===== Document =====

That maid outfit? Totally a random fancy of my sister's. Just so you know. (She does that. In fact, the entire picture was a random fancy of hers that turned out particularly nicely.)
Anyway, personality is important, too. Generally speaking, Lheabi is relatively shy and quiet. (No, seriously.) She only "opens up" around her friends, most of whom originally are members of a sort of counterculture group in the society she was born into. Rebels without a cause-even hippies, you might say. What do these people do together? Um, things their society wouldn't approve of. (Actually, none of it would be considered illegal, or even particularly questionable, in the United States by most parties.) She is extremely affectionate, and doesn't generally like violence. She will, on the other hand, defend herself vigorously if she thinks she stands a chance. She's also insecure, which is part of which drove her to... um, have as much work done as she did.

=====

- **Written problem 1**
Rewrite the character description starting at "Anyway, personality is" and ending at "as she did.", putting "gentle" in place of "affectionate".
- **Written problem 2**
Answer these questions from the character description:
(a) Whose random fancy was the maid outfit?
(b) Around whom does Lheabi "open up"?
(c) What does Lheabi generally not like?

===== Information shown =====

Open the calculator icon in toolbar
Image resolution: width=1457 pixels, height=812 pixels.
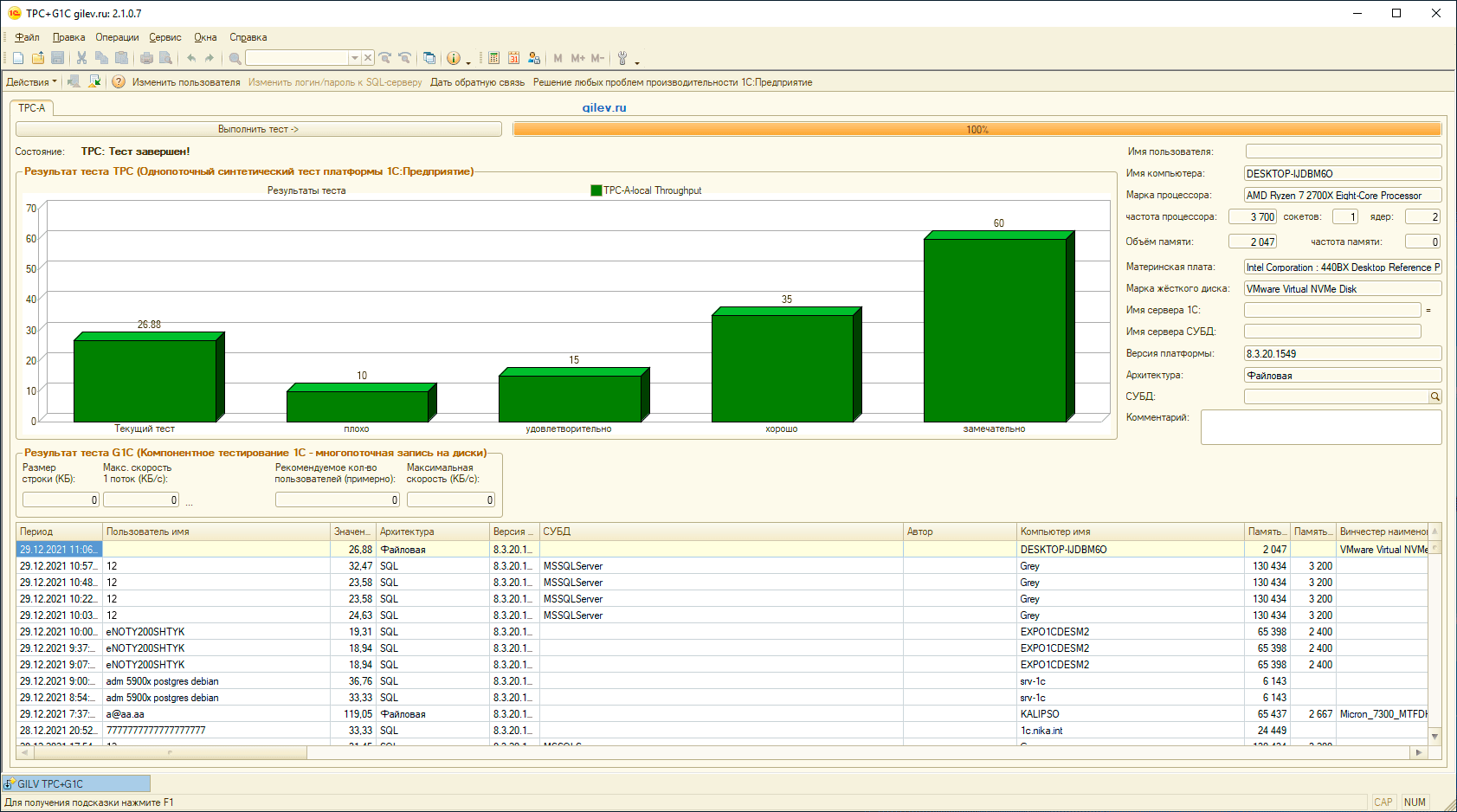493,58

=====

- **Expected output 1**
Anyway, personality is important, too. Generally speaking, Lheabi is relatively shy and quiet. (No, seriously.) She only "opens up" around her friends, most of whom originally are members of a sort of counterculture group in the society she was born into. Rebels without a cause-even hippies, you might say. What do these people do together? Um, things their society wouldn't approve of. (Actually, none of it would be considered illegal, or even particularly questionable, in the United States by most parties.) She is extremely gentle, and doesn't generally like violence. She will, on the other hand, defend herself vigorously if she thinks she stands a chance. She's also insecure, which is part of which drove her to... um, have as much work done as she did.

- **Expected output 2**
(a) The sister's.
(b) Around her friends.
(c) Violence.